##### Supplied passage #####
Announcer:

This podcast is produced by Benchmark Education.

Kevin Carlson:

What voices and perspectives do students experience in your classroom? When you talk with them about gender, what messages do they hear? And how can you develop a more inclusive teaching practice? I'm Kevin Carlson and this is Teachers Talk Shop.

Maria Campanario:

Who is present and who is not present? And are they not present because they just never existed there? Or are they not present because someone has kept them hidden?

Kevin Carlson:

That is Maria Campanario, National Equity Consultant in Professional Development for Benchmark Education. Recently, she spoke with author and educator Patty McGee about equity and inclusivity with a focus on gender.
#####
List every person named in the podcast transcript above.
##### Extracted data #####
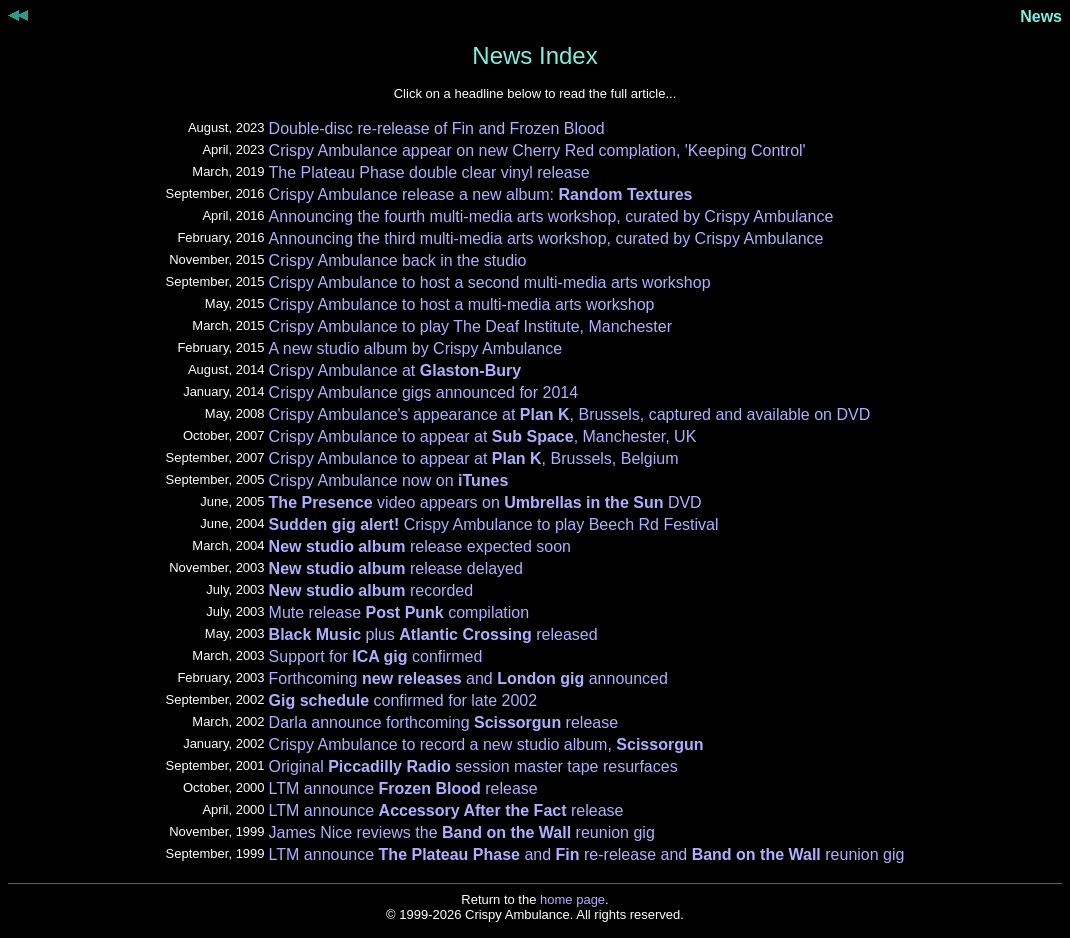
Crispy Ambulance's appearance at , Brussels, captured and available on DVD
#####
##### Extracted data #####
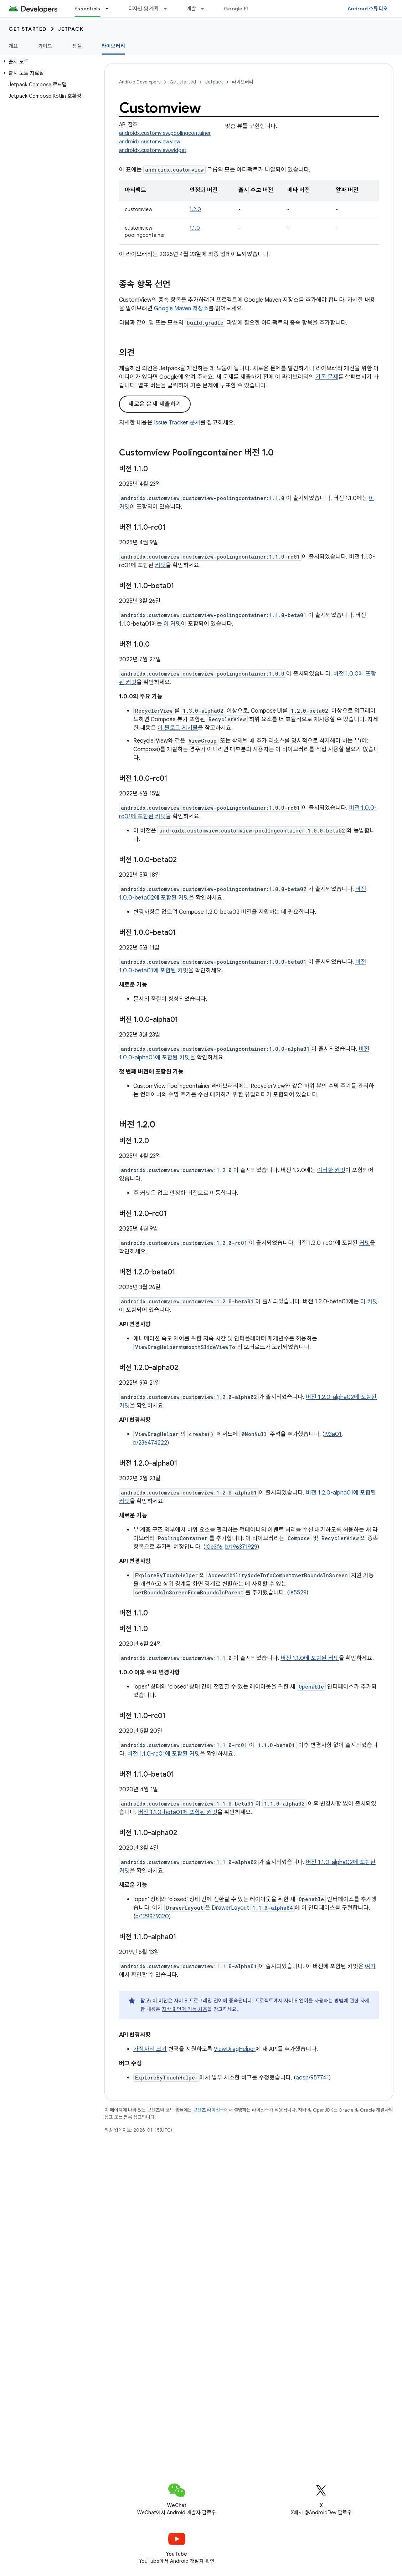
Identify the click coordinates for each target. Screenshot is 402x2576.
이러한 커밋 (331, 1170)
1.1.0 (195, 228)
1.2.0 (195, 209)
#####
* _Full solution_
Kevin Carlson, Maria Campanario, Patty McGee